Not so fast. Marriage by itself doesn't lift people out of poverty — certainly not as well as policies that encourage and enable parents to work.

Equally important, correlation isn't the same as causation. If it were, we'd be celebrating the decline of marriage. After all, in the past 50 years, poverty has decreased along with the rate of marriage.

The conservative argument, at any rate, is largely definitional. The government set the 2013 poverty level at $15,510 for a single parent with one child. If that parent married another single parent, and they each earned a below — poverty $15,000, their combined income of $30,000 would automatically put them above the official poverty line of $23,550 for a family of four.

What's more, past attempts, notably by the George W. Bush administration, to boost marriage rates with grants to state marriage-skills programs haven't worked. Long-term trends toward fewer marriages prevail across incomes, cultures and countries.

In some circumstances, marriage may even be the wrong answer. Is it better, for example, to raise children in a home where the two parents are constantly fighting? In one study of single mothers, more than two-thirds of those who married ended up divorced by the time they were 35 to 44, at which point they were worse off economically than if they had stayed single.

It's also possible that the absence of marriage doesn't cause poverty but that poverty causes less marriage. Black women, who make up a disproportionate number of single mothers, tell researchers they would like to be married but too often that means having another mouth to feed. To a statistician, marriage may make sense, but to many women, it doesn't.

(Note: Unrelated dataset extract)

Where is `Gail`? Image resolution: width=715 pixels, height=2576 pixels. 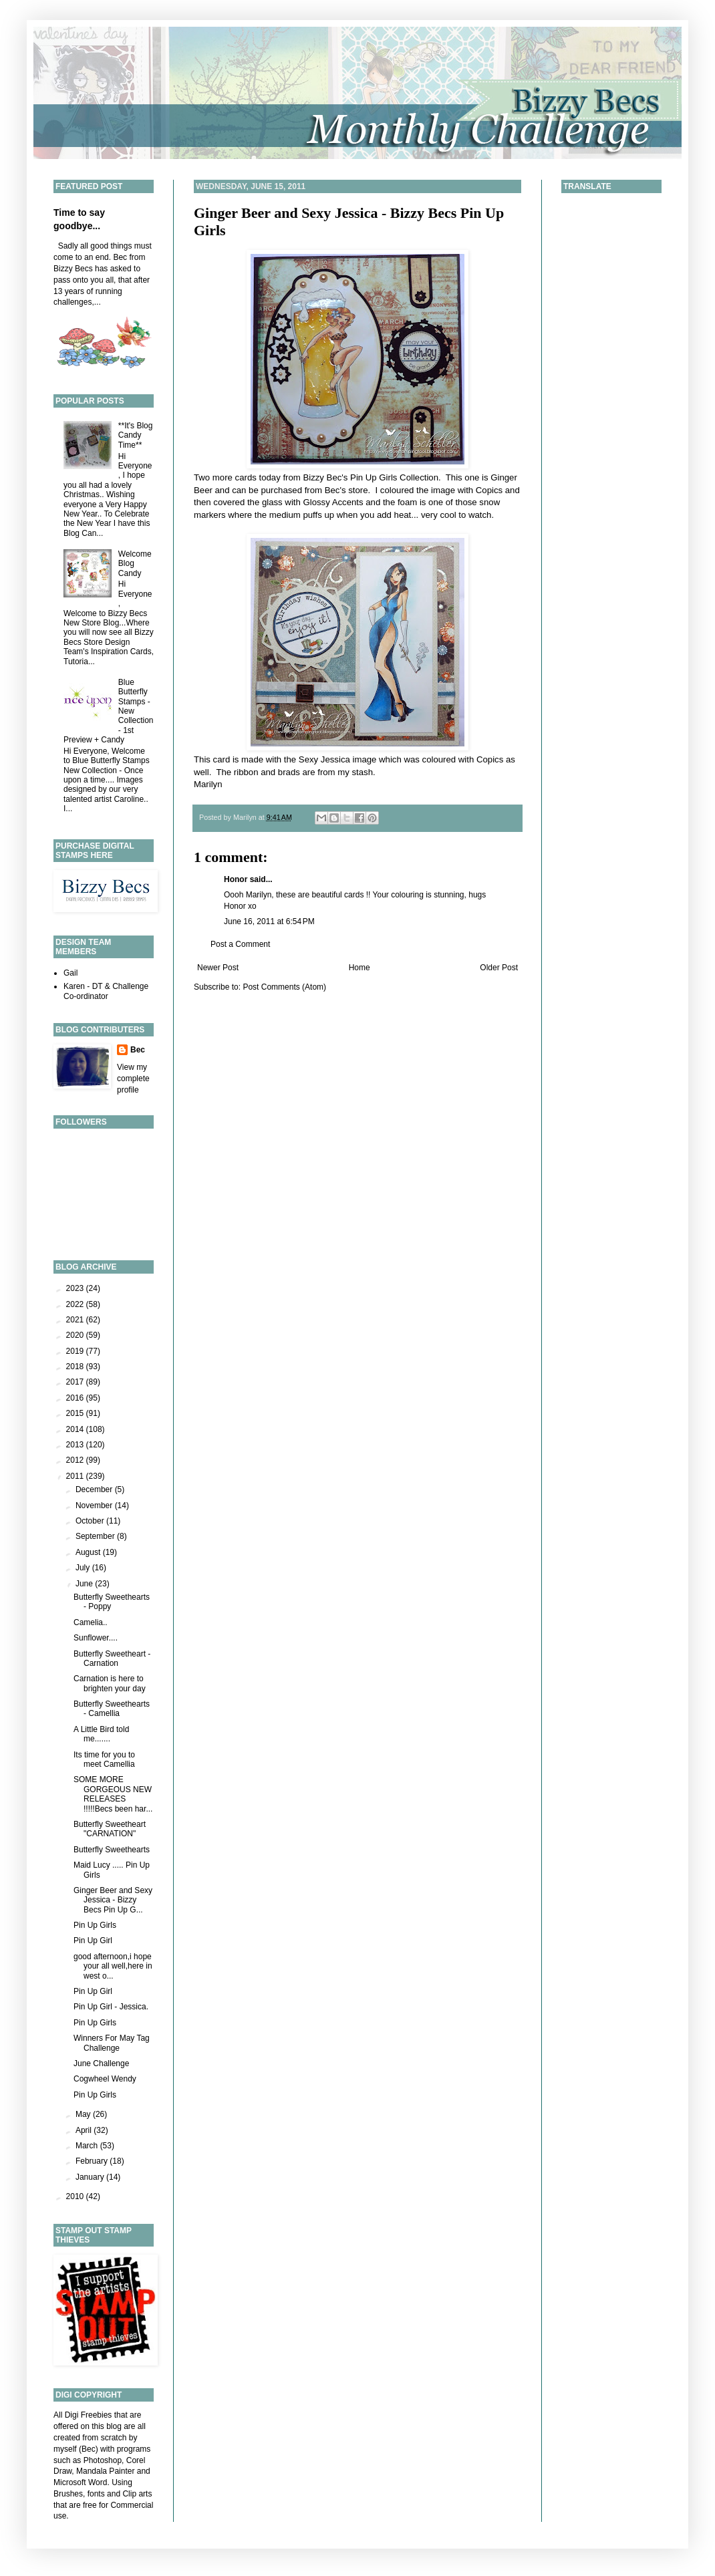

Sen. Marco Rubio of Florida, the Republican presidential aspirant who has taken up the issue, is right to worry about the consequences when children are raised by poor, single parents. But if we're to be guided by the data, he could just as well tell parents "Go to college" as "Get married." In 2009, the median income of families headed by a parent with a college degree was $100,000. The median income of households headed by a high-school dropout was $31,000.

What must come first are investments in poor children, regardless of their parents' marital status. The United States needs policies that encourage kids to stay in school, and parents to work, and then supplements the incomes of the working poor. This path has more bipartisan support than direct cash benefits to able-bodied adults do.

And it works, as President Bill Clinton's welfare reforms demonstrated. Two other programs, the child tax credit and the earned income tax credit, have reduced poverty more than any other federal program except Social Security. Because they are available only to workers, the tax credits encourage parents, single or not, to stay employed. And because the credits are refundable, even those with no income-tax liability benefit.

In his State of the Union speech this week, President Barack Obama was right to propose an expansion of the earned income tax credit to help childless workers who now qualify for only a minuscule sum. Rubio supports the concept, having proposed direct wage subsidies for all working poor adults, including the childless. So long as Rubio doesn't envision cutting benefits to working parents in order to cover childless adults, it seems there are grounds for a Rubio-Obama deal.

In some cases, of course, marriage can benefit working parents. But there are more effective and efficient ways for the government to reduce poverty. To suggest otherwise is to engage in a false debate.